Set problem A:
In the worked solution below, what value does the partial fraction decomposition give for B?

Text passage:
>>>
Answer
$$\ln \left| {x - 1} \right| - \ln \left| {x + 2} \right| + C$$
Work Step by Step
$$\eqalign{
& \int {\frac{3}{{\left( {x - 1} \right)\left( {x + 2} \right)}}} dx \cr
& {\text{partial fraction decomposition}} \cr
& \frac{3}{{\left( {x - 1} \right)\left( {x + 2} \right)}} = \frac{A}{{x - 1}} + \frac{B}{{x + 2}} \cr
& 3 = A\left( {x + 2} \right) + B\left( {x - 1} \right) \cr
& {\text{for }}x = 1 \cr
& 3 = A\left( {1 + 2} \right) + B\left( {1 - 1} \right) \cr
& 3 = 3A \cr
& 1 = A \cr
& {\text{for }}x = - 2 \cr
& 3 = A\left( { - 2 + 2} \right) + B\left( { - 2 - 1} \right) \cr
& 3 = - 3B \cr
& - 1 = B \cr
& {\text{substituting the values}} \cr
& \frac{A}{{x - 1}} + \frac{B}{{x + 2}} = \frac{1}{{x - 1}} - \frac{1}{{x + 2}} \cr
& \int {\frac{3}{{\left( {x - 1} \right)\left( {x + 2} \right)}}} dx = \int {\left( {\frac{1}{{x - 1}} - \frac{1}{{x + 2}}} \right)} dx \cr
& {\text{integrating}} \cr
& = \ln \left| {x - 1} \right| - \ln \left| {x + 2} \right| + C \cr} $$
<<<
Excerpted records:
>>>
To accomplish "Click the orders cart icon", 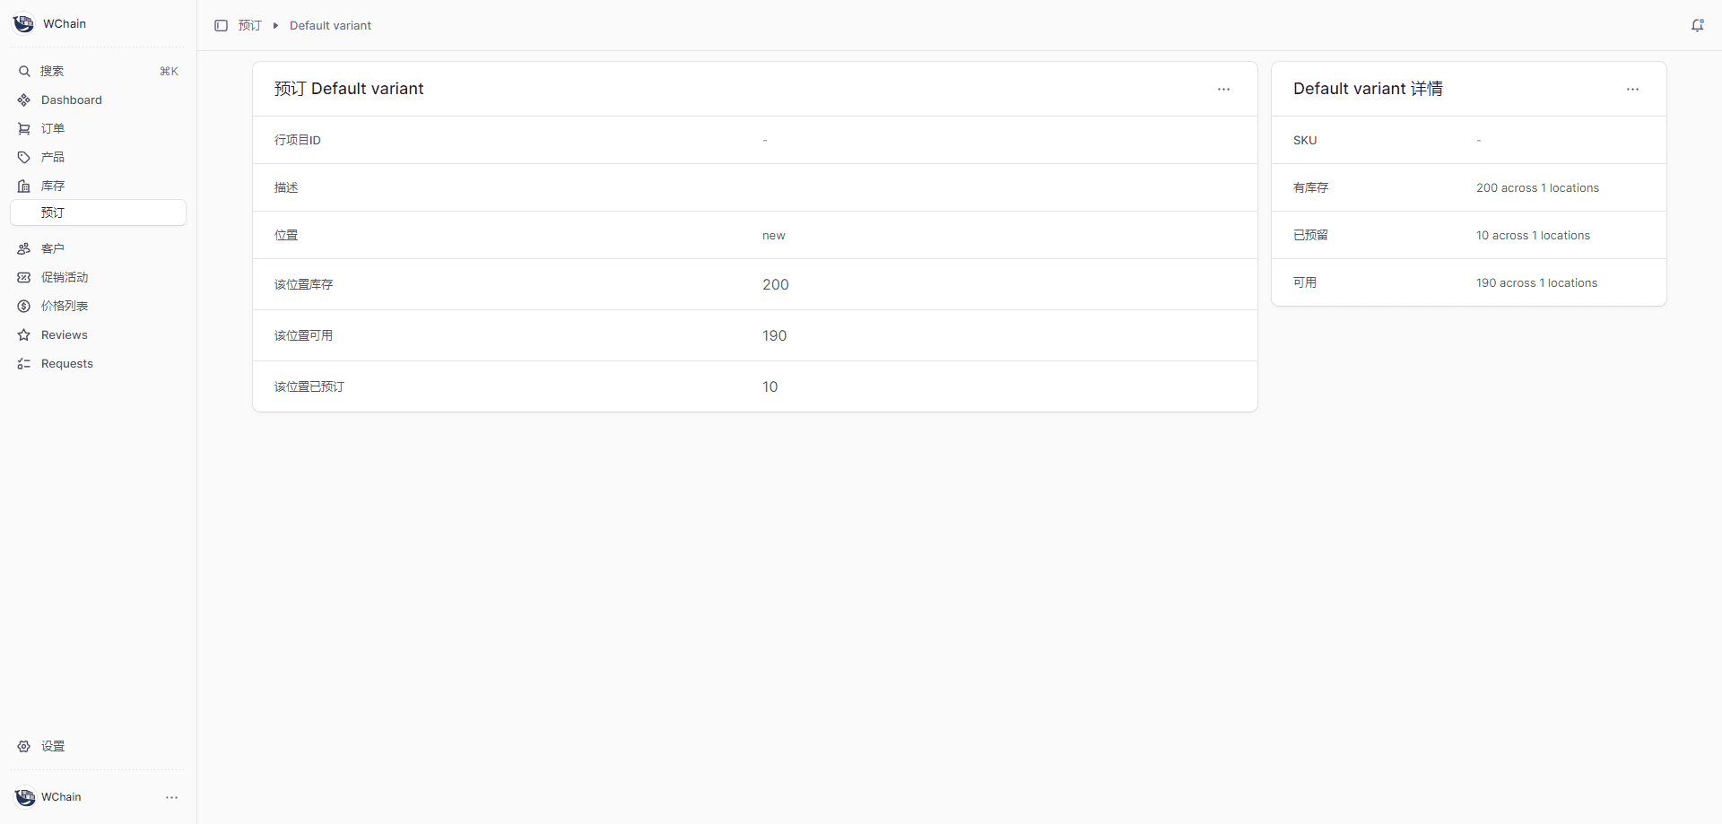I will click(24, 129).
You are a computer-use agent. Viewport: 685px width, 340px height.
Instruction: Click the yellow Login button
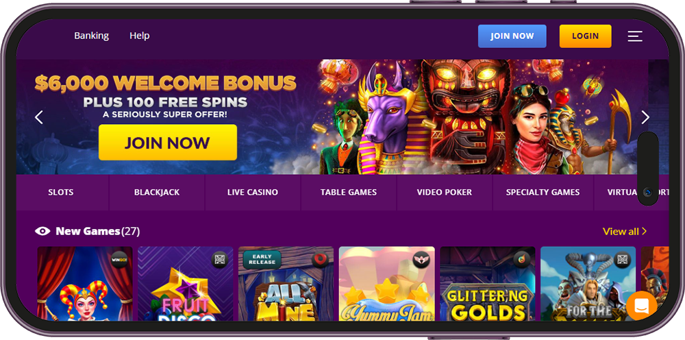(586, 36)
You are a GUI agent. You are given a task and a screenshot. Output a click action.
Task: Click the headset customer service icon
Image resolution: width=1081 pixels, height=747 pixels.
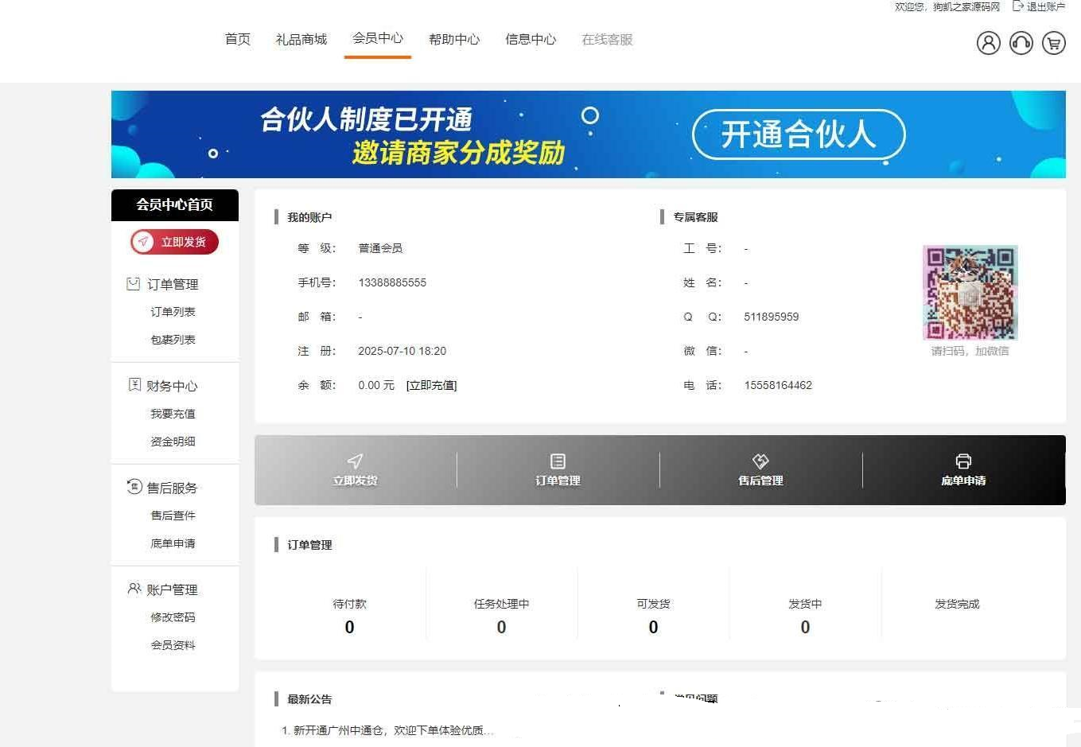click(1021, 43)
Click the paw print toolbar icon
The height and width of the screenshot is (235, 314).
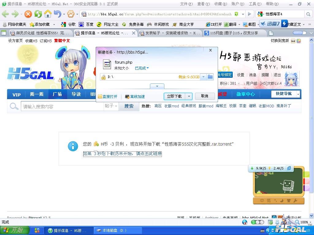pyautogui.click(x=71, y=14)
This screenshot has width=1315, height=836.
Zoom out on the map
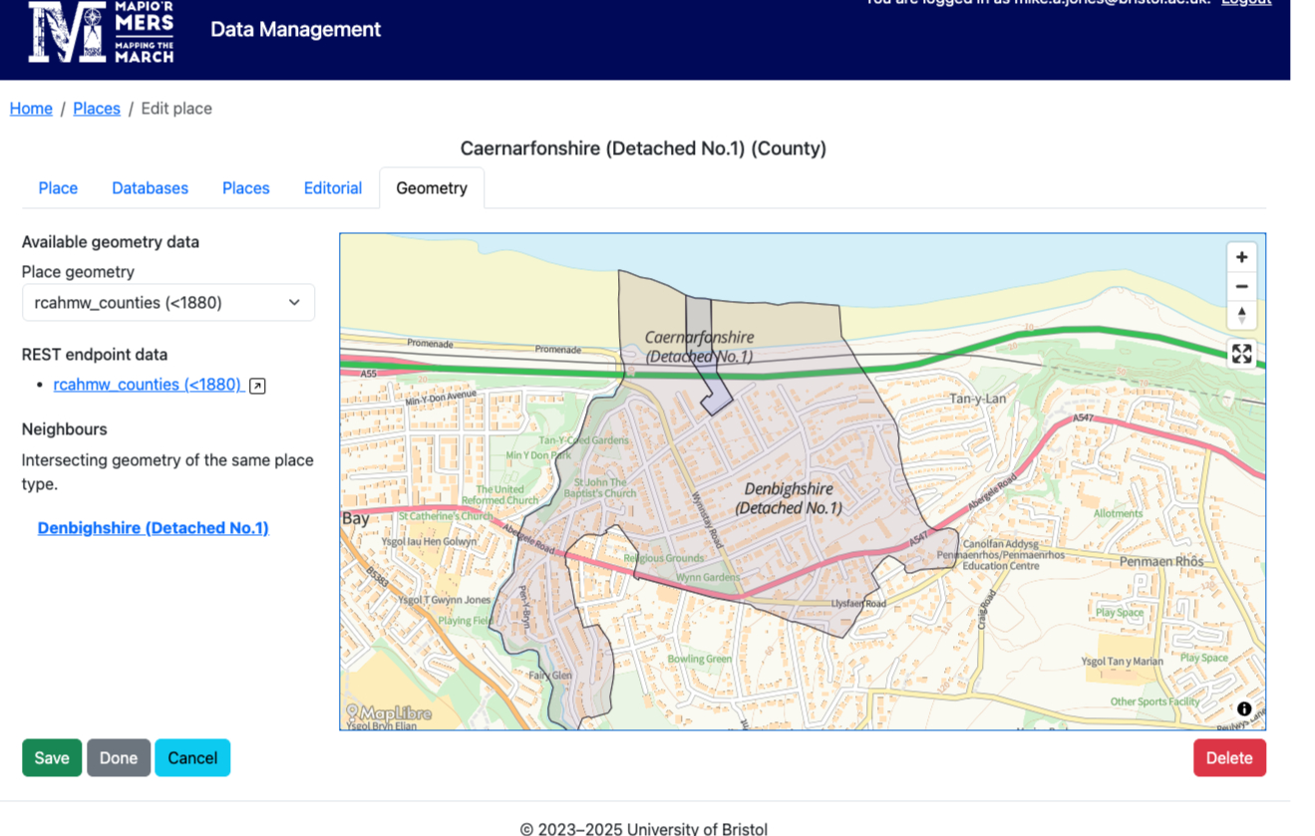point(1241,287)
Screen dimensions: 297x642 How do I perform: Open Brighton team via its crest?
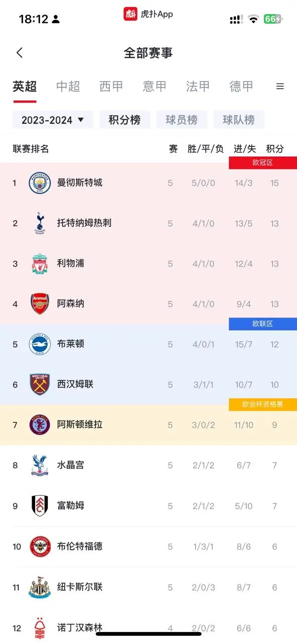(40, 345)
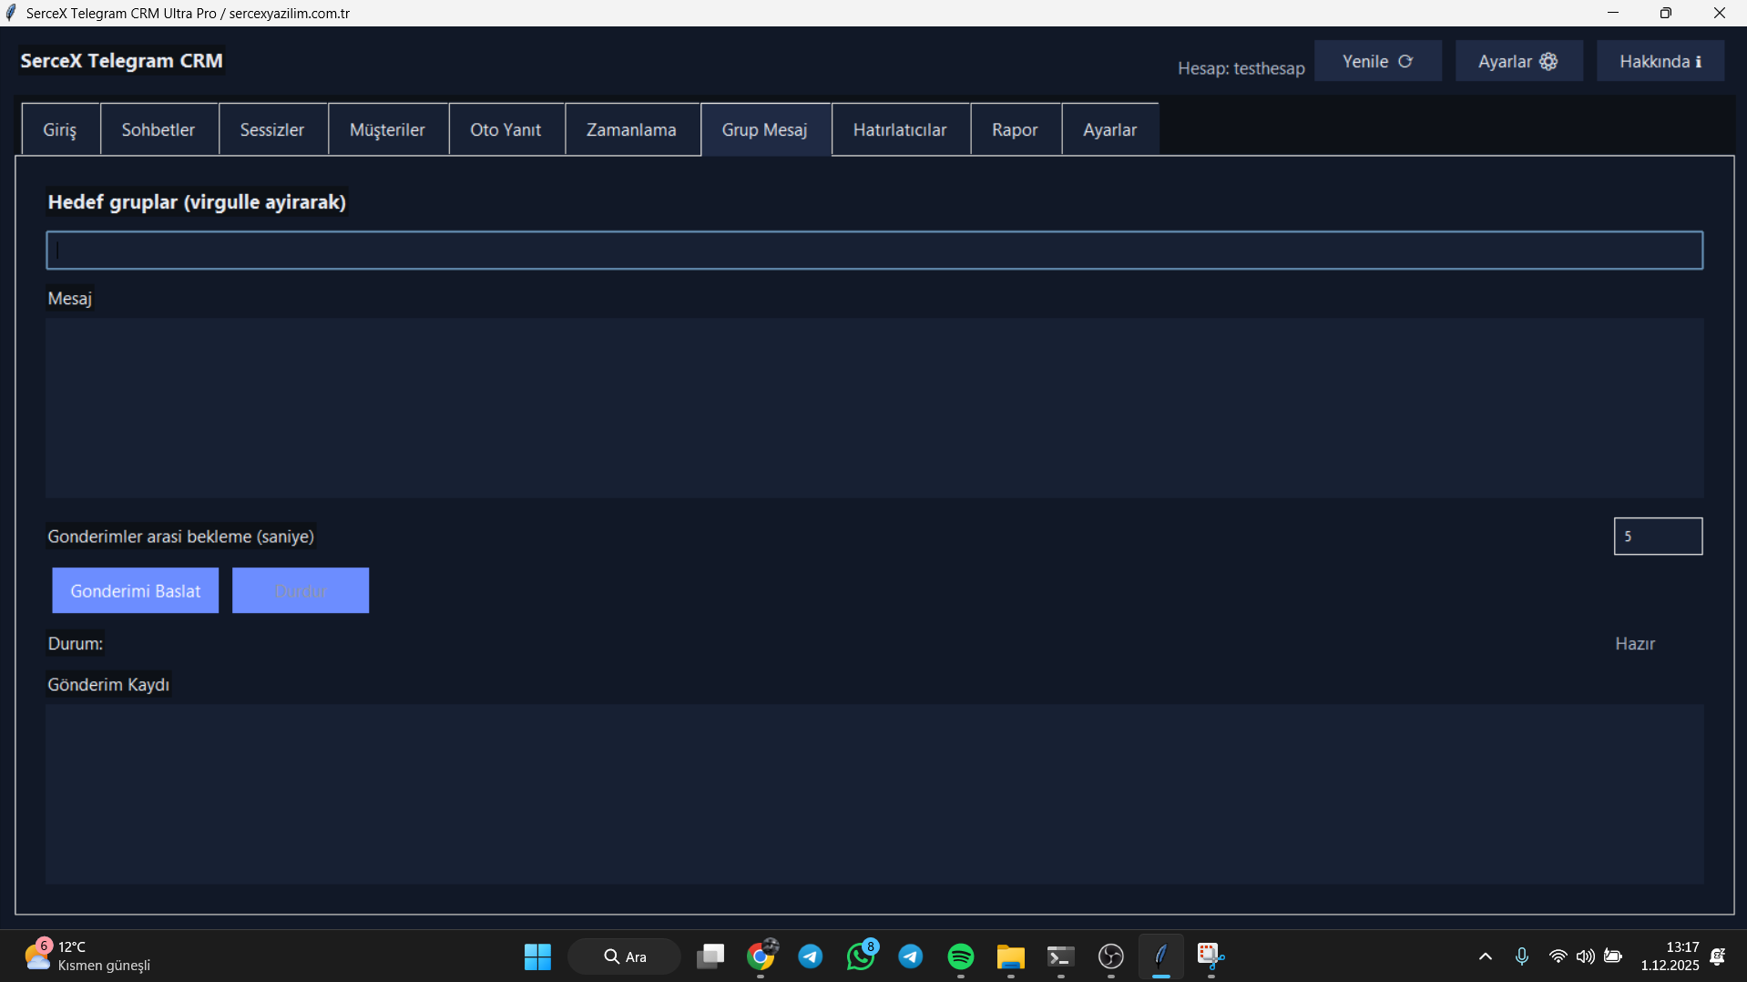Click the Durdur button
The image size is (1747, 982).
[x=301, y=590]
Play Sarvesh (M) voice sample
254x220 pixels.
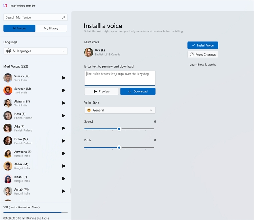tap(64, 91)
<<<
Set problem B:
Select every line of the listing above that contains the word "agent".

Full solution A:
B = -1

Full solution B:
You are a computer-use agent. Viewport: 685px width, 340px height.
You are a GUI agent. You are given a task and a screenshot. Output a click action.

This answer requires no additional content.